> Given data
-*-
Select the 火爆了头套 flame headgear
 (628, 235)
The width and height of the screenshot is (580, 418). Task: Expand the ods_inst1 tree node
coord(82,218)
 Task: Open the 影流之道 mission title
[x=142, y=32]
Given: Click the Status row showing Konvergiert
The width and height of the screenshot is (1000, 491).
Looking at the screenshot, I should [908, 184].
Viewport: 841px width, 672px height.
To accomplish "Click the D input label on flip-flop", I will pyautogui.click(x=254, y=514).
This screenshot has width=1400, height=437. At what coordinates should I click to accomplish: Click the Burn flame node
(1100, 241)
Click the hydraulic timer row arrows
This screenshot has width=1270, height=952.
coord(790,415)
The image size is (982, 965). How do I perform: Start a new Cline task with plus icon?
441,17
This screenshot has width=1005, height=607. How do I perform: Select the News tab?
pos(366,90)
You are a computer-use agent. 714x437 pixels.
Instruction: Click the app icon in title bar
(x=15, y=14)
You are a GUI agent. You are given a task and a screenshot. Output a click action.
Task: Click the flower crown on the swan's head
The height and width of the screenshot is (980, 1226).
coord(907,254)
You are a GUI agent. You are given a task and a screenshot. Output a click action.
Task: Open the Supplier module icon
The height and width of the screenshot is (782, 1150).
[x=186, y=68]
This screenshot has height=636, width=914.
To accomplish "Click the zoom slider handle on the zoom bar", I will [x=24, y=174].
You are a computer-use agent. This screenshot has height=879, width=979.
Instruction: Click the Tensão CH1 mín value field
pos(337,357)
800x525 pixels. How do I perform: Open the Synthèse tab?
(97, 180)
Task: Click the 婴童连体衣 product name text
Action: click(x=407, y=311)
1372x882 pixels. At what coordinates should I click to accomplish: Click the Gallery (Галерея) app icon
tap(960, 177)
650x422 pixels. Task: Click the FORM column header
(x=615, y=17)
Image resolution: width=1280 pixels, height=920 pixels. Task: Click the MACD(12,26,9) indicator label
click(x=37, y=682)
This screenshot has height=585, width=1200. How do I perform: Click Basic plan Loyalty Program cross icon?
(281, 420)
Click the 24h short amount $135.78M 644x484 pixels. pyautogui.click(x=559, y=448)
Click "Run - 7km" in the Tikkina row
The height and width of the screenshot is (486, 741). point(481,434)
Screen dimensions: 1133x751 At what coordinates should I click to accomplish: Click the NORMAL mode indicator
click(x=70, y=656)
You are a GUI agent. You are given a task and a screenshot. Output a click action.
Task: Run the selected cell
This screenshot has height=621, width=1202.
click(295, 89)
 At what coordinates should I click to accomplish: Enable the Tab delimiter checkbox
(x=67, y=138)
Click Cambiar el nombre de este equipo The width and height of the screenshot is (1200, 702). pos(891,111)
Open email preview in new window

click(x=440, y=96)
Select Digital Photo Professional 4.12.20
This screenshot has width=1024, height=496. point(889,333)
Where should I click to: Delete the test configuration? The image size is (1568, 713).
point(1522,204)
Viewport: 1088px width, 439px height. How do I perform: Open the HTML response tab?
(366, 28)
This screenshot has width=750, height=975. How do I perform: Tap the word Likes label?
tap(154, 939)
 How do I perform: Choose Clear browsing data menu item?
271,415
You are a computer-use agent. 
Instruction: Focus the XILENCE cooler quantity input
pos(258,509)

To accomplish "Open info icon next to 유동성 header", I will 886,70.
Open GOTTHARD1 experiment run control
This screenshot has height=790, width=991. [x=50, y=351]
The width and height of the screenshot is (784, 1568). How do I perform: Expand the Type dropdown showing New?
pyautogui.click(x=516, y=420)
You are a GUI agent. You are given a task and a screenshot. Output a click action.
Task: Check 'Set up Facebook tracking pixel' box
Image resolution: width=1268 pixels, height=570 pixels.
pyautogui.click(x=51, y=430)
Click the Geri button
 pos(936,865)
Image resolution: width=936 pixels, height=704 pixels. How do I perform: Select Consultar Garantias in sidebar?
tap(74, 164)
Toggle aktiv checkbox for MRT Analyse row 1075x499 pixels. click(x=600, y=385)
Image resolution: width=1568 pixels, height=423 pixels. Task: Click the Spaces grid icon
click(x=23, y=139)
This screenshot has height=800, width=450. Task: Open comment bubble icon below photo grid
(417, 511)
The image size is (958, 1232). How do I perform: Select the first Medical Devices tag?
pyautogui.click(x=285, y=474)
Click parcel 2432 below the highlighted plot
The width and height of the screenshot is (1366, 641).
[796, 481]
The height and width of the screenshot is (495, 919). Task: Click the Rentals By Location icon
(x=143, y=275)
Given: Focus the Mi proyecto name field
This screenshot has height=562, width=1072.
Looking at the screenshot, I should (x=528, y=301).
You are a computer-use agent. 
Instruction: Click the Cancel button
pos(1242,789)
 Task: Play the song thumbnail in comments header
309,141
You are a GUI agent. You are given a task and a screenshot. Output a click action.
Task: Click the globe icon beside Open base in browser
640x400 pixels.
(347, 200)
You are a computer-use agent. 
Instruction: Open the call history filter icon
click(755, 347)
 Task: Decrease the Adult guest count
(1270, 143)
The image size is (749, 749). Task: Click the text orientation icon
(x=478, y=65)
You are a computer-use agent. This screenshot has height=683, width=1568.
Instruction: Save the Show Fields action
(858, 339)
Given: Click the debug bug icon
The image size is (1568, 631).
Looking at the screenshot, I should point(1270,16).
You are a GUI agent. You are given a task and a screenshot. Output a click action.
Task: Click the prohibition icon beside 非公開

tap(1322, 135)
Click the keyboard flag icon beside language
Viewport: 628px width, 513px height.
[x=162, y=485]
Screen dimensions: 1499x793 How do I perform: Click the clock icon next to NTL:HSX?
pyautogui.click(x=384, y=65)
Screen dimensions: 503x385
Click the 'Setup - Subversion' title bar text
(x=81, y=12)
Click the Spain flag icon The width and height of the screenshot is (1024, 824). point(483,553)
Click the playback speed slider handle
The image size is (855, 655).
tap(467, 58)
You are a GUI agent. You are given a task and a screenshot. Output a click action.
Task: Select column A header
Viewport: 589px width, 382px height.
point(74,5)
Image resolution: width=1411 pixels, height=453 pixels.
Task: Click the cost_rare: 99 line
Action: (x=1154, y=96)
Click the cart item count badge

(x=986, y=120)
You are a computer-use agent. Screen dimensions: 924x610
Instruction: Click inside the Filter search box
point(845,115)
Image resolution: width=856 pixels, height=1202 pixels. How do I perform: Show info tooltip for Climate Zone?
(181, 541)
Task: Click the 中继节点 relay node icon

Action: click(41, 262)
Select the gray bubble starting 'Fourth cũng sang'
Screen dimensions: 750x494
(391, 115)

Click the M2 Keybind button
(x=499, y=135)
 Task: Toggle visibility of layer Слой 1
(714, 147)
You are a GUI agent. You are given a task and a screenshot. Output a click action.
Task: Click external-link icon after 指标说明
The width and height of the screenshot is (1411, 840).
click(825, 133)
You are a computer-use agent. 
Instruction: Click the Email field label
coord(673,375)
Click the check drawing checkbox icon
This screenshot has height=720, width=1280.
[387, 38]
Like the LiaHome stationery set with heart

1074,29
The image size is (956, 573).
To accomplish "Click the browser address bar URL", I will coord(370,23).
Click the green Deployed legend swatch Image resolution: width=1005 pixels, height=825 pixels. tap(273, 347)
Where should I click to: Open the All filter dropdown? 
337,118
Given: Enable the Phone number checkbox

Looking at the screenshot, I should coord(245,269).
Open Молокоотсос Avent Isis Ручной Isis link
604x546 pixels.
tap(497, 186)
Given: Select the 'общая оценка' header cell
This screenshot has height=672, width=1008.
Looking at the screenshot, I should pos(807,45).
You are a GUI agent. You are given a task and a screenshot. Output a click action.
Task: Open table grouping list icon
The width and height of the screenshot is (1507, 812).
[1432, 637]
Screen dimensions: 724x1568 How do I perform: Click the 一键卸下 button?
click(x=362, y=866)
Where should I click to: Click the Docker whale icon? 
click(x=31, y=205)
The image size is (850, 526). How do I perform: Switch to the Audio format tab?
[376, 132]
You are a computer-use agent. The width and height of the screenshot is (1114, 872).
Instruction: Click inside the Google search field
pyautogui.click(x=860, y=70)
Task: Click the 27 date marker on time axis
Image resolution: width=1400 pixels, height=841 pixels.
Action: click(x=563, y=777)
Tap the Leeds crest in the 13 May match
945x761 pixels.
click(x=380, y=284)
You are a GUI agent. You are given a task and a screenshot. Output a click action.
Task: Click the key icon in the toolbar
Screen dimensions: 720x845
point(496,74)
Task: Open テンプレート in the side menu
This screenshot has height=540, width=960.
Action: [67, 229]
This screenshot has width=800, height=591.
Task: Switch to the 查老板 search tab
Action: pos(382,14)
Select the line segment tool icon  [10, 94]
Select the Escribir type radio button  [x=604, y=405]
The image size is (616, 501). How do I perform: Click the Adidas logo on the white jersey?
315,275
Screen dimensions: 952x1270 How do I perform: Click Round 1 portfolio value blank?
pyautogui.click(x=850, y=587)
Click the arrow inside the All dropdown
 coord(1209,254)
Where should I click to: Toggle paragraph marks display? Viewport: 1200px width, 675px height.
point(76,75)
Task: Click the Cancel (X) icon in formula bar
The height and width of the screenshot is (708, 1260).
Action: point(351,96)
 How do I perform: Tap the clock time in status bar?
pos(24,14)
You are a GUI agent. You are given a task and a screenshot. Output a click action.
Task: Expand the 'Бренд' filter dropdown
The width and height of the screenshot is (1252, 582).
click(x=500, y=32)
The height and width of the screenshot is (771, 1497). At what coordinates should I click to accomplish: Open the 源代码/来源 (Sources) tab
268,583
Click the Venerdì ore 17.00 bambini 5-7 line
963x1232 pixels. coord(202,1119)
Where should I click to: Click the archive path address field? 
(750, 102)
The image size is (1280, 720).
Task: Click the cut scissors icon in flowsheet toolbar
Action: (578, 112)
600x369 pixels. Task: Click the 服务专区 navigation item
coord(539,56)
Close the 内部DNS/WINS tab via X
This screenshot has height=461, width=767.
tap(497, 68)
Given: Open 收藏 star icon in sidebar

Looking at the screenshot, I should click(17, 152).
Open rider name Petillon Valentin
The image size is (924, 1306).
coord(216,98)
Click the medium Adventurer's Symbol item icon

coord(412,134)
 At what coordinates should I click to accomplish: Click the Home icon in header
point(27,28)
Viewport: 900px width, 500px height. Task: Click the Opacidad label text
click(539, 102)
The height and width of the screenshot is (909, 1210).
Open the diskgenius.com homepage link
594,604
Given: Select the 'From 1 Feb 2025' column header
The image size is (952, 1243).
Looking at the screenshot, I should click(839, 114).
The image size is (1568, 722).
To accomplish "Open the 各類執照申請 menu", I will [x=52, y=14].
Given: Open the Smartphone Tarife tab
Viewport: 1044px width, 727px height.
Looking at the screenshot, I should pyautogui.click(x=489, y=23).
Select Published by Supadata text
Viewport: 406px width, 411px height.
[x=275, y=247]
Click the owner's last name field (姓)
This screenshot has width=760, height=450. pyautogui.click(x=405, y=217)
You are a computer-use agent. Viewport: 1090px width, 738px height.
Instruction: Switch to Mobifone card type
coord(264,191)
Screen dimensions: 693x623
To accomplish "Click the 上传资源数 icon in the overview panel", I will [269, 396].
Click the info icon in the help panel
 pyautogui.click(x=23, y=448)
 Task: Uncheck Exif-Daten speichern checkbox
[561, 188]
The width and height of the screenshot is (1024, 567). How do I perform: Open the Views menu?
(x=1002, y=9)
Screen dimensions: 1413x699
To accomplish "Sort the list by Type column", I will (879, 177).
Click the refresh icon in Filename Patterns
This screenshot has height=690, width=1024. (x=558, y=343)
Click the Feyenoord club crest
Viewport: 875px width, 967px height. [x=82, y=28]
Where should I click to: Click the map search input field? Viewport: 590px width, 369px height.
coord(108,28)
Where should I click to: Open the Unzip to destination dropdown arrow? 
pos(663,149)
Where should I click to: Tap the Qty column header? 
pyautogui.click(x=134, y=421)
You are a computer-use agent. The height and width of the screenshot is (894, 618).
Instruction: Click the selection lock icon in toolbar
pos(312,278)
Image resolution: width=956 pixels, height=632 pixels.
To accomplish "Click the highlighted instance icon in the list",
-*-
> The problem
Please give again only the lines from the start of the material through the line holding "Viewport: 841px width, 672px height.", exactly as they are written.

> Solved problem
Select the 火爆了头套 flame headgear
 (628, 235)
The width and height of the screenshot is (580, 418). Task: Expand the ods_inst1 tree node
coord(82,218)
 Task: Open the 影流之道 mission title
[x=142, y=32]
Given: Click the Status row showing Konvergiert
The width and height of the screenshot is (1000, 491).
Looking at the screenshot, I should [908, 184].
Viewport: 841px width, 672px height.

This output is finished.